## STATED EXERCISE
Set down the passage from the article on Roy Williams below word for word, starting at "Back in early" and ending at "Williams’ friend said.".

## QUOTED PASSAGE
/---

North Carolina coach Roy Williams
has seen his team hit the highest of highs and lowest of lows in a turbulent season. (Gerry Broome/AP)
Back in early 1997, Roy Williams trekked to Chapel Hill, N.C., either to see his son play in the North Carolina junior varsity game or to see his daughter in a dance performance. The years have blurred those particulars, but not the memory of what one of his golfing pals asserted about then-coach Dean Smith, whose team was off to an 0-3 start in ACC play and had rival N.C. State next on the docket.
"The game has passed him by," Williams’ friend said.
"That is the dumbest damn statement I have ever heard in my life," Williams replied. "And let’s keep it between us, so no one knows how dumb you sounded."
They didn’t sit together to watch that game against the Wolfpack, but North Carolina barely emerged with a cauterizing 59-56 win. Out of a predictably apocalyptic atmosphere that would accompany any three-game losing streak for this program, the Tar Heels began a run to the Final Four.
Williams recalled all of this Friday. Because while no one might suggest this North Carolina team is on the verge of an invigorating run after losing its first two ACC games to fall to 10-5 overall, no one is really sure what to suggest at all about a mercurial outfit apparently capable of reaching transcendent highs and then, the next day, spelunking in the lowest of lows.

\---

## PROVIDED DATA
/---

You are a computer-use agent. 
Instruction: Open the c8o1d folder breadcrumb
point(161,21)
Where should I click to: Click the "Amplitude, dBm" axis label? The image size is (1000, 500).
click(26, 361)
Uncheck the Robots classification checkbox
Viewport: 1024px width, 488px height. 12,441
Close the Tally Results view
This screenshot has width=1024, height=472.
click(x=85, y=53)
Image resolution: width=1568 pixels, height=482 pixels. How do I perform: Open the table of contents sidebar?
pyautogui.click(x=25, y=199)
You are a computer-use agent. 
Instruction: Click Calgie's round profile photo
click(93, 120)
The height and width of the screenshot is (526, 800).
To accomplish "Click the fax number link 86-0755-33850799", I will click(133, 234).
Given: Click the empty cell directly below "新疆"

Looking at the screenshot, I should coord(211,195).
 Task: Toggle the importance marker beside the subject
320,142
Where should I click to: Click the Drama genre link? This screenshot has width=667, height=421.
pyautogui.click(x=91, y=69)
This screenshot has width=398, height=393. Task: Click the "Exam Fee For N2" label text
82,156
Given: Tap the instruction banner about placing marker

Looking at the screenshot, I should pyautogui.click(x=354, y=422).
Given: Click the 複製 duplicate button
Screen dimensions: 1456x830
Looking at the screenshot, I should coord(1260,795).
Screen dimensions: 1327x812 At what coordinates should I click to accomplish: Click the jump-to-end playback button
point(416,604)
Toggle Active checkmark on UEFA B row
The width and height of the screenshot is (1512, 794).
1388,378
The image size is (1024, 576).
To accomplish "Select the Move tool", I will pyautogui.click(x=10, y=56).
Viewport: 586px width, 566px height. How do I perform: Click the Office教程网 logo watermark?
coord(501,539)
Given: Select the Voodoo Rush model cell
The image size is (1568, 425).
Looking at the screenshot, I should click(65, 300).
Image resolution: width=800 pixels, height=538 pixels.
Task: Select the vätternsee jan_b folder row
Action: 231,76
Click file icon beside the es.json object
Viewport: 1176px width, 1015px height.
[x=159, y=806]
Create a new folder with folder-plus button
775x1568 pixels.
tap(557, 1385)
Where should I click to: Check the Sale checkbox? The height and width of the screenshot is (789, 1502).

\---

## FULL SOLUTION
Back in early 1997, Roy Williams trekked to Chapel Hill, N.C., either to see his son play in the North Carolina junior varsity game or to see his daughter in a dance performance. The years have blurred those particulars, but not the memory of what one of his golfing pals asserted about then-coach Dean Smith, whose team was off to an 0-3 start in ACC play and had rival N.C. State next on the docket.
"The game has passed him by," Williams’ friend said.